##### EXCERTO DE ORIGEM #####
Sustenta o cabeça de casal ora recorrente nas suas alegações recursivas que «Da factura n.º 13/2012 e do recibo n.º 19/2012, ambos no valor de €2.460,00 e emitidos, em 18/07/2012, ao cabeça-de-casal, juntos como documento 9 do requerimento de resposta à reclamação à relação de bens, de 20/09/2024 (ref.ª citius 11145732), resulta que os materiais e a mão-de-obra referentes à canalização do recuperador de calor a água, no valor de €2.460,00, foram pagos pelo cabeça-de-casal em 18/07/2012, antes do casamento entre as partes, pelo que se tem de concluir que o pagamento dessa obra foi feito com dinheiro próprio do cabeça-de-casal, obtido antes do casamento.»
Que dizer?
Salvo o devido respeito não lhe assiste qualquer razão, desde logo quando alude a que face aos documentos que invoca “se tem de concluir”.
Atente-se que apenas invoca os ditos documentos para este efeito!
Na verdade, trata-se apenas de meros documentos particulares, cujo valor probatório, só por si, isto é, sem qualquer outro apoio em termos probatórios, não “impõe” [cf. art. 662º, nº1 do n.C.P.Civil] que se altere a resposta dada à matéria de facto quanto a este particular.
Aliás, se bem compulsarmos a “convicção” consignada pelo Exmo. Juiz a quo na sua decisão sob recurso, é possível constatar que esses documentos foram, por ele ponderados na formação da sua convicção, a qual enquanto orientada e tendo como critério a “livre convicção” (cf. art. 607º, nº5 do n.C.P.Civil) conduziu a um tal resultado, a saber, de que – tal como já explicitado – não havia sido feita prova, muito menos convincente (“bastante e segura”), de que as ditas obras foram pagas pelo cabeça de casal com dinheiro amealhado pelo próprio antes do casamento (bem como com dinheiro que os seus pais lhe foram dando depois do casamento).
##### DADOS FORNECIDOS #####
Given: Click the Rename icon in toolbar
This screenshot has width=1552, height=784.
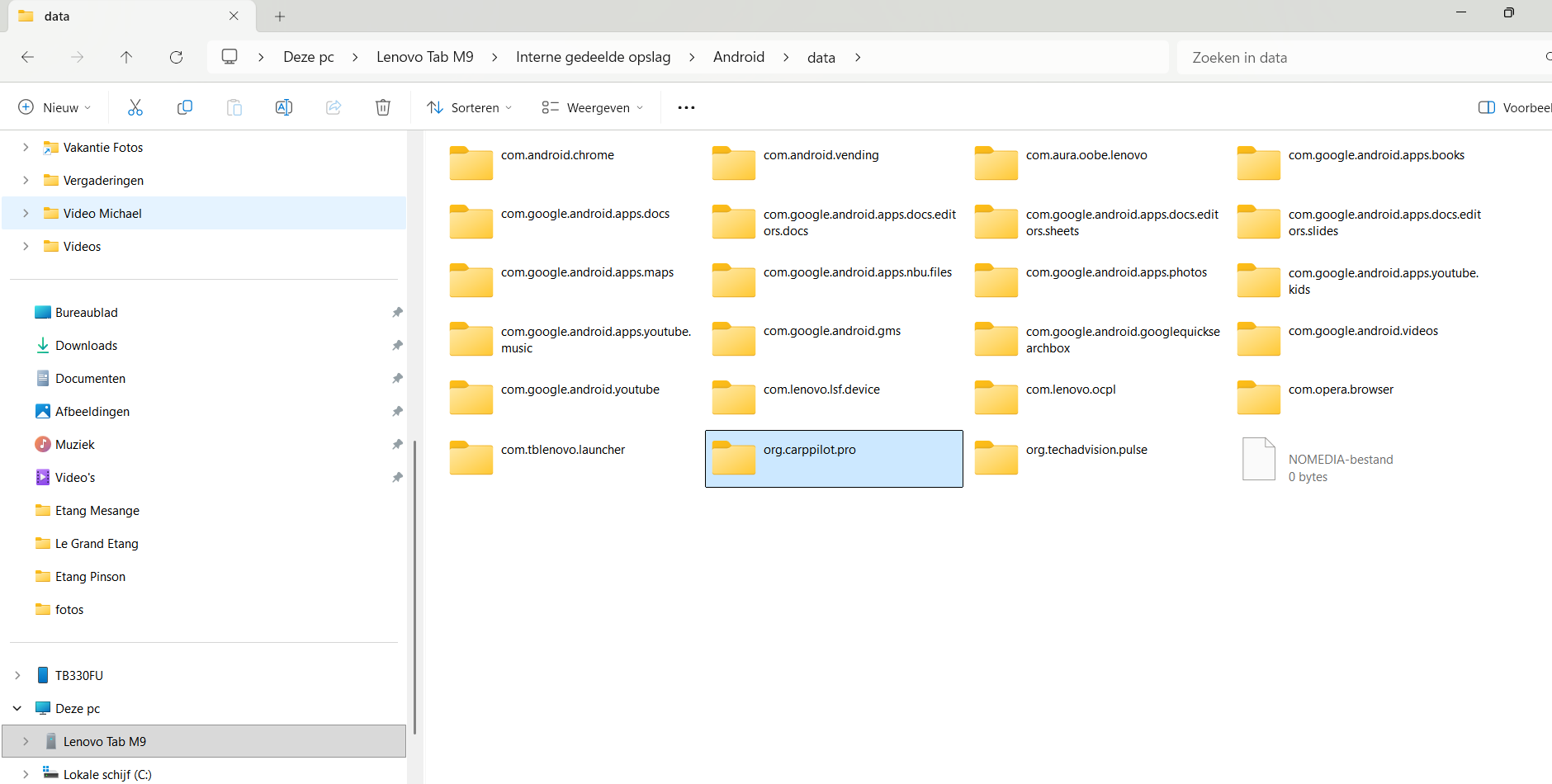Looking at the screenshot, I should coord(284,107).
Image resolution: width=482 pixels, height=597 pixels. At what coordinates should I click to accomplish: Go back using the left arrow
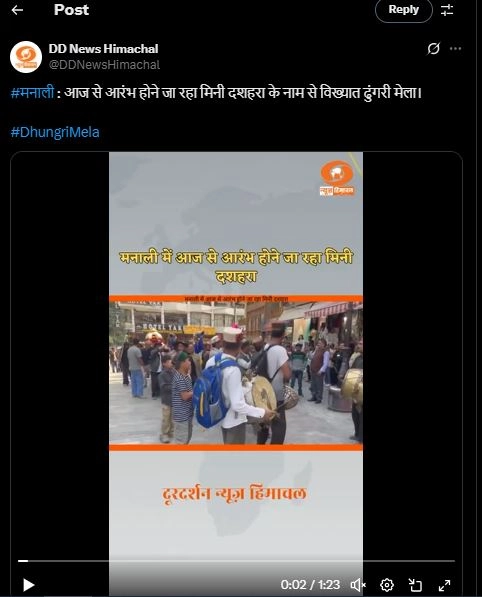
#####
### PEDIDO 1
Segundo o excerto, em que data foram emitidos a factura n.º 13/2012 e o recibo n.º 19/2012?
### PEDIDO 2
Com base no excerto, explique por que razão os documentos invocados pelo recorrente não impõem a alteração da resposta dada à matéria de facto.
### PEDIDO 3
Reproduza o trecho do excerto que começa em "Salvo o devido" e termina em "para este efeito!".
O material não tem qualquer relação com o excerto.

### RESPOSTA 1
Em 18/07/2012.

### RESPOSTA 2
Trata-se apenas de meros documentos particulares. O seu valor probatório, só por si e sem qualquer outro apoio em termos probatórios, não impõe essa alteração nos termos do art. 662º, nº1 do n.C.P.Civil.

### RESPOSTA 3
Salvo o devido respeito não lhe assiste qualquer razão, desde logo quando alude a que face aos documentos que invoca “se tem de concluir”.
Atente-se que apenas invoca os ditos documentos para este efeito!